At the entrance to a 10’ x 10’ pavilion made of plywood and corrugated plastic at the edge of Liberty Plaza, I feel like I’m peering into some sort of mystical forest. Past the artificial palm fronds that frame the doorway, there are tall, mossy, finger-like artificial rocks awash in gentle blue light. Cottony clouds hang from the ceiling and recorded sounds of wind and woodland activity play softly.
A sweatshirt-clad, middle-aged man with a scraggly beard steps up behind me and I turn around. His expression is puzzled.
“Is there weed in there or something?” he asks.
“No,” I reply. “It’s an art installation.”
The pavilion containing Ann Arbor artist Nick Zagar’s forest landscape is one of eight pop-up structures comprising the Ann Arbor Art Center’s new POP•X exhibition in Liberty Plaza. Even at a cordoned-off POP•X preview event, it’s impossible not to confront the odd dichotomy between the plaza’s typical usage and the purpose it will take on for the next 10 days. Ann Arborites know the downtown park as a regular hangout for the homeless, the subject of repeated city council debate. Through October 24, however, it will be the site for POP•X, which organizers describe as the first step in a larger mission to create more publicly accessible art experiences in the Ann Arbor community.
All eight pavilions look essentially the same from the outside: unfinished wooden doorways at the front and back, with white silhouettes of trees crisscrossing the transparent sides and roofs. Inside, each pavilion is unique, tailored to the eccentricities of the artist or group who worked on it. Where Zagar fills his entire pavilion with his fantasy naturescape, artist Joe Levickas’ pavilion contains just a narrow band of illustrations of cartoon figures sitting down to a dinner party, like a surrealistic 50-person “Last Supper” stretching across three walls.
However, the most interesting pavilions at POP•X are those that directly engage with Liberty Plaza’s usual population and associated issues of economic disparity. Brenda Oelbaum’s somber installation uses black curtains to block out the light that streams into most POP•X pavilions, with a large mural inside presenting a quote Oelbaum’s grandmother adapted from Herodotus: “If we all put our troubles in bags and took them to the market to exchange them, upon seeing the problems of others we would gladly go home with our own.” Visitors are encouraged to write down their problems and leave them anonymously in a pile of small black pouches. Visitors may then read others’ problems and “purchase” them for a donation to the Ann Arbor Community Center or Mercy House, both charities supporting Ann Arbor’s hungry and homeless.

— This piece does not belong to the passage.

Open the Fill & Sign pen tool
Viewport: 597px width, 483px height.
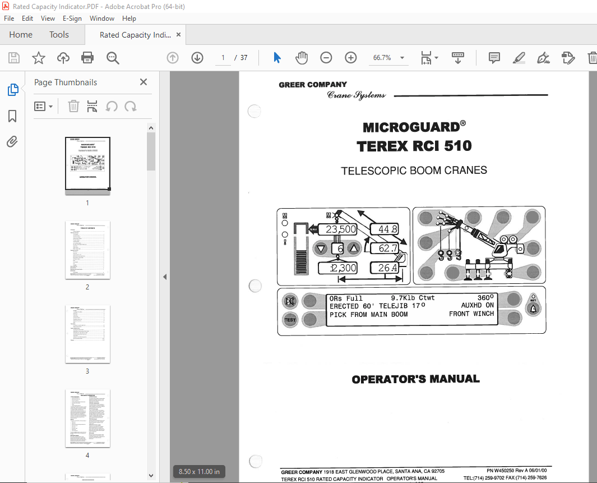543,58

Just across from Oelbaum’s installation is a pavilion designed by the nonprofit Girls Group, which focuses on empowering young Ann Arbor and Ypsilanti women to stay in high school or college and avoid teen drug use and pregnancy. The group’s young participants have contributed a variety of works based on the concept of “home.” The most powerful work in the pavilion is a looping video of Dea Chappell, a fiery young Ann Arbor poet and high school junior, reading her poetry. “Welcome to black America,” Chappell almost sobs. “I can’t breathe…but black lives matter, right?” Standing by her untitled collage addressing themes of black sisterhood and protest, 17-year-old Skyline High School student Alexandra Cash tells me living in Ann Arbor has made her more aware of her “blackness.” “You can be really smart and get really good grades but still be on the lower end of the white kids,” Cash says.

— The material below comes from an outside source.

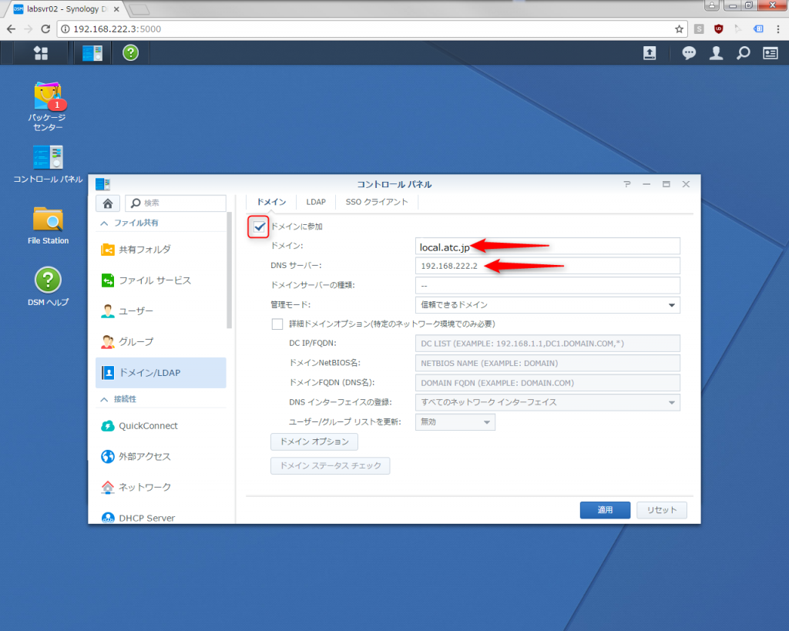Open the DSM Help desktop icon

coord(48,280)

Ypsilanti artist Nick Azzaro’s pavilion provides POP•X’s most direct statement on Liberty Plaza’s usual inhabitants, and one of the most powerful statements in the show overall. At the center of Azzaro’s installation is “The Statue of Liberty Plaza,” a figure built from hundreds of tiny plastic army men and other military-related toys, posed in the form of Lady Liberty. The figure wears torn jeans, stuffed with newspaper and corrugated cardboard. In one hand it holds a copy of Groundcover News, in the other a sign reading “HOW ARE YOU TODAY?” On the walls surrounding the statue are professional portraits of individuals Azzaro met while spending an average, non-POP•X day in Liberty Plaza. The portraits are larger than life and most of the subjects grin broadly as they look directly into the camera, a white background behind them. Azzaro’s work encourages visitors to gaze upon the “huddled masses” we might otherwise ignore as we walk past Liberty Plaza, and to find a welcoming expression and a human story there.
Adjacent Azzaro’s pavilion is a more traditional representation of Ann Arbor’s art establishment. The Ann Arbor Women Artists’ pavilion, a collaboration between 30 of the 64-year-old organization’s members, is a delightful Art Nouveau-inspired outdoor picnic scene. Ruffled tissue-paper grass surrounds a painted pathway through the pavilion, suggesting a river. Plates are heaped with clay and Styrofoam fruits and vegetables, and dragonflies made of wire and tissue paper float overhead. It’s lavish, lovely and certainly more focused on craftsmanship and aesthetic beauty than political commentary.
But that’s part of why POP•X works so well. I was initially unsettled by the idea of an art show displacing Ann Arbor’s less fortunate for 10 days. But while POP•X’s organizers set out to bring art to the whole community, they’ve achieved something even higher: bringing our community face to face with itself. POP•X doesn’t whitewash Liberty Plaza for the enjoyment of some artistic elite, nor does it shut out more traditional voices from our local art scene. It forces anyone who explores all eight pavilions to confront diverse aspects of a complex town that is too often described in generalizations. Here, a Liberty Plaza regular may wander through the Women Artists’ picnic wonderland, or one of the well-dressed socialites I rubbed shoulders with at the preview event may take a moment to look into the eyes or listen to the words of Ann Arborites considerably less fortunate than him or herself. POP•X is many things: fun, sobering, beautiful, contemplative. But most importantly it’s responsible and respectful to the full scope of the community it represents.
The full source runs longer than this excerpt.